Children of the West

Children of the West
Author: Cathy Luchetti
Publisher: W W Norton & Company Incorporated
Total Pages: 253
Release: 2001
Genre: History
ISBN: 9780393049138

Download Children of the West Book in PDF, ePub and Kindle

Uses letters, diaries, journals, and photographs to journey into the lives of the families who populated the pioneer West, from black Exodusters and Asian immigrants to Native Americans.

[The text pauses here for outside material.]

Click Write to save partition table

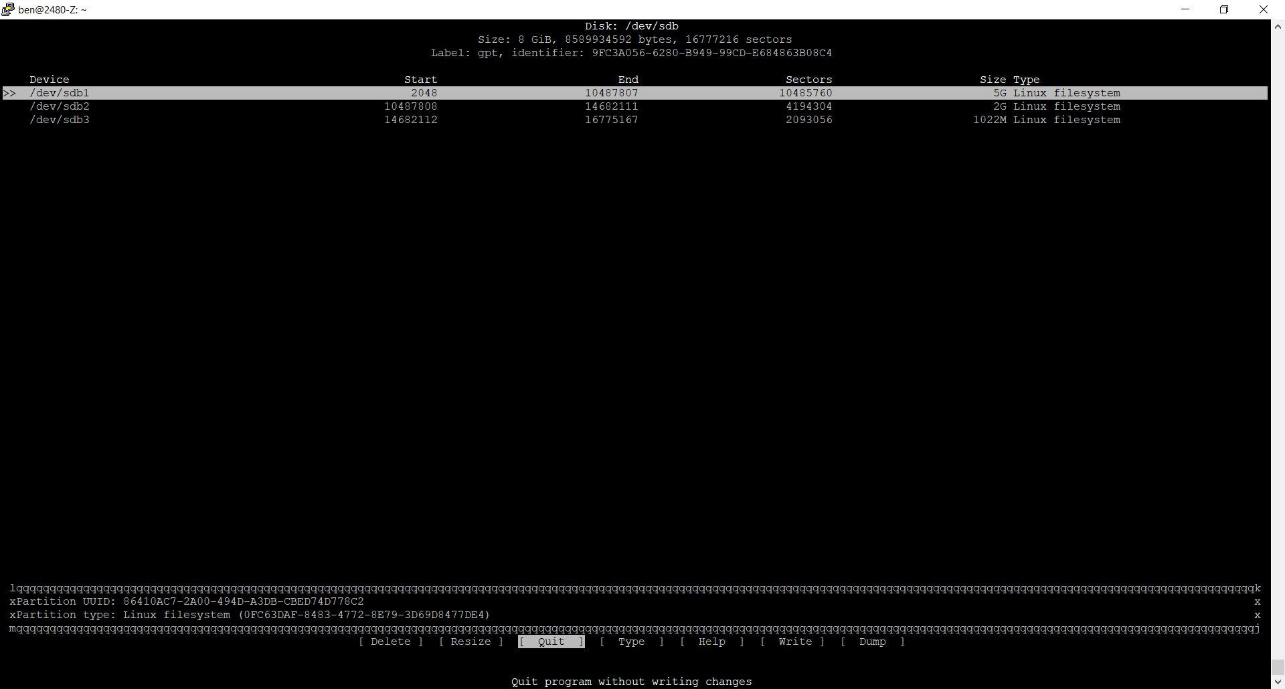click(x=794, y=642)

Gender and Generation on the Far Western Frontier

Gender and Generation on the Far Western Frontier
Author: Cynthia Culver Prescott
Publisher: University of Arizona Press
Total Pages: 232
Release: 2022-05-10
Genre: History
ISBN: 0816549451

Download Gender and Generation on the Far Western Frontier Book in PDF, ePub and Kindle

As her family traveled the Oregon Trail in 1852, Mary Ellen Todd taught herself to crack the ox whip. Though gender roles often blurred on the trail, families quickly tried to re-establish separate roles for men and women once they had staked their claims. For Mary Ellen Todd, who found a “secret joy in having the power to set things moving,” this meant trading in the ox whip for the more feminine butter churn. In Gender and Generation on the Far Western Frontier, Cynthia Culver Prescott expertly explores the shifting gender roles and ideologies that countless Anglo-American settlers struggled with in Oregon’s Willamette Valley between 1845 and 1900. Drawing on traditional social history sources as well as divorce records, married women’s property records, period photographs, and material culture, Prescott reveals that Oregon settlers pursued a moving target of middle-class identity in the second half of the nineteenth century. Prescott traces long-term ideological changes, arguing that favorable farming conditions enabled Oregon families to progress from accepting flexible frontier roles to participating in a national consumer culture in only one generation. As settlers’ children came of age, participation in this new culture of consumption and refined leisure became the marker of the middle class. Middle-class culture shifted from the first generation’s emphasis on genteel behavior to a newer genteel consumption. This absorbing volume reveals the shifting boundaries of traditional women’s spheres, the complicated relationships between fathers and sons, and the second generation’s struggle to balance their parents’ ideology with a changing national sense of class consciousness.


Pioneers

Pioneers
Author: Steve MacDonogh
Publisher: Mount Eagle Publications
Total Pages: 352
Release: 2010
Genre: Frontier and pioneer life
ISBN:

Download Pioneers Book in PDF, ePub and Kindle

The drive for assimilation in millions of US immigrants has buried many of our origins and the hobby of Genealogy has only recently gained widespread interest. Pioneers is a look at one immigrant family, the Kearneys, whose journey through a new land culminated in a stint in the Whitehouse. This is the incredible story of how the nation's first African-American President is also a direct descendent of post-famine Irish immigrants. Barack Obama has referred to his mother, Ann Dunham, as "the dominant figure in my formative years... The values she taught me continue to be my touchstone when it comes to how I go about the world of politics." This unique book tells the quintessential American story of her Irish ancestry: of her great-great-grandfather who emigrated from the small village of Moneygall, Ireland to the Scioto Valley in Ohio, and of his relatives who made the journey before him. This is the very real story of the 43rd President's ancestors, and their American Dream.